The flashy top layer, the copilots and agents, is where the excitement lives. But it is low-mass: value there commoditises fast, because everyone gets the same models at the same time. The real mass sits lower, in the dense, governed layers: your identity graphs, your consent frameworks, the lifecycle data nobody else has. That is where value accretes and sticks.
A revenue-now KPI is a magnet pointed at that top layer. It pulls attention, budget and talent toward the place where advantage evaporates fastest, and away from where it compounds. "Don't get distracted by AI" really means "don't let the brightest object in the room pull you off the layer where your value lives."
Where does this argument stop?
One line matters. This is an argument about the marketing function and its tools, not about your core business.
If the disruption is at the tool or channel level, you are still playing the same game. Buyers start asking an AI assistant instead of Google, fine. You swap instruments and carry on. Your goals do not change, only your toolkit does.

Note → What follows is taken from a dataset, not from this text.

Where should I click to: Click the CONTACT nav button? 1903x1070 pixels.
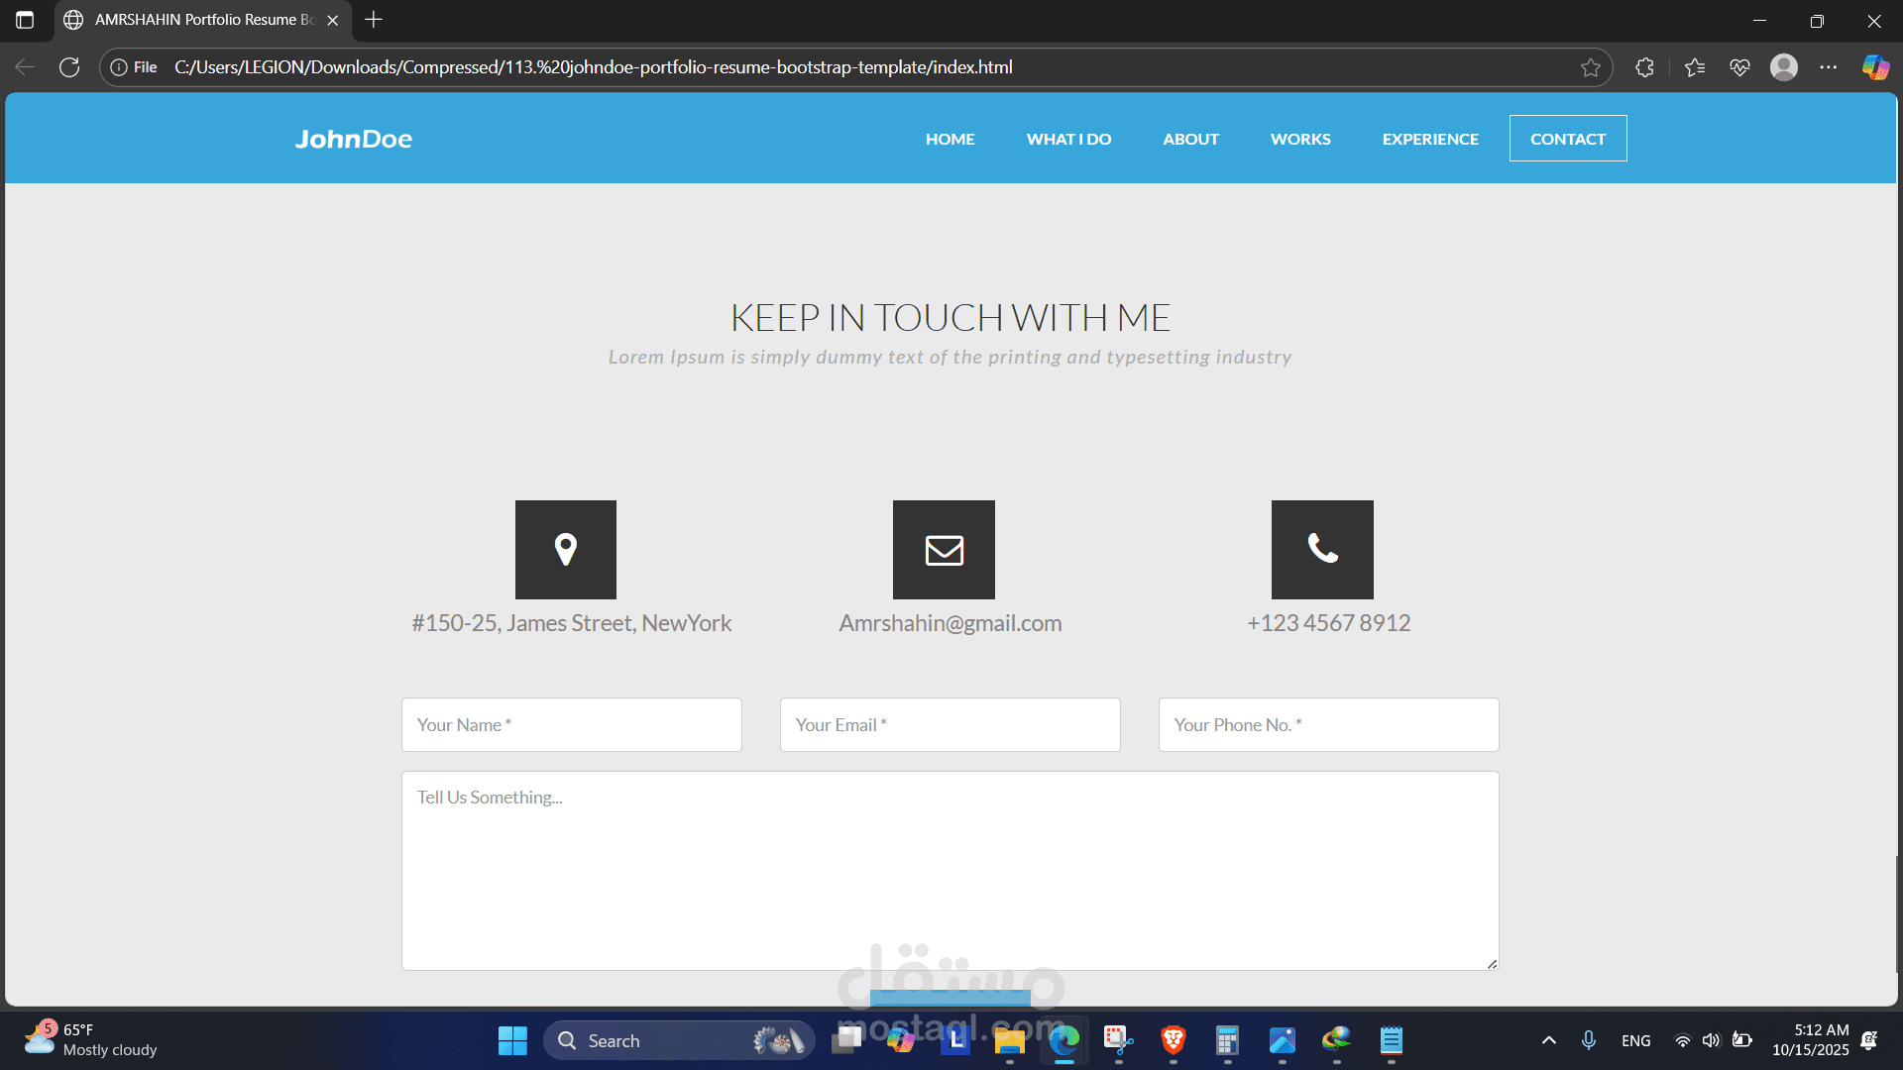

But if your core product is genuinely being disrupted by AI, that is a different league, and this article is not about it. That company should reorganise around the new reality; telling it to ring-fence 5% and carry on would be malpractice. Know which situation you are in. For most established companies, the real risk is not disruption. It is distraction.
So what should a CMO actually do?
Keep delivering your original mandate. Brand, demand, experience, product. Those KPIs did not expire.
Ring-fence a fixed slice of budget for AI and accept, up front, that you cannot forecast its return. Treat it as a laboratory line, not a revenue line.
Measure that work honestly, on learning rather than earning. A prototype that teaches you something true is a success, even if it never ships.
And hold your nerve when the room fills with people insisting AI should carry a number this quarter. The Modulo never carried a sales number. It is still in the museum. The cars built to chase the quarter are long gone.
Don't get distracted.
Frequently asked questions
Should CMOs put revenue KPIs on AI pilots?
No. Early AI work belongs in the laboratory, not on the production line, so it should be measured on learning rather than revenue: speed of testing, speed of killing bad ideas, assumptions validated, adoption, and new capability. Revenue KPIs on a prototype kill the experiment before it can teach you anything.
How much budget should marketing allocate to AI?
Ring-fence a fixed slice and accept up front that you cannot forecast its return. Gartner's 2026 CMO Spend Survey puts the current average at 15.3% of the marketing budget, though only 30% of CMOs say they are ready to scale. The point is to treat it as a dedicated experimentation line, not to chase a forecast you cannot honestly make.
What is Value Gravity™?
Value Gravity™ is the principle that the deep, governed, high-switching-cost layers of the enterprise stack (data, identity, customer relationships, brand) pull economic value downward, while the exciting AI layer on top is low-mass and commoditises quickly. It was developed by Arjen Segers.
When does "don't get distracted by AI" not apply?
When your core product, not just your marketing tools, is genuinely being disrupted by AI. Channel disruption, for example buyers shifting from Google to AI assistants, is still the same game with a different toolkit. Core-product disruption is a different league and calls for reorganising around the new reality.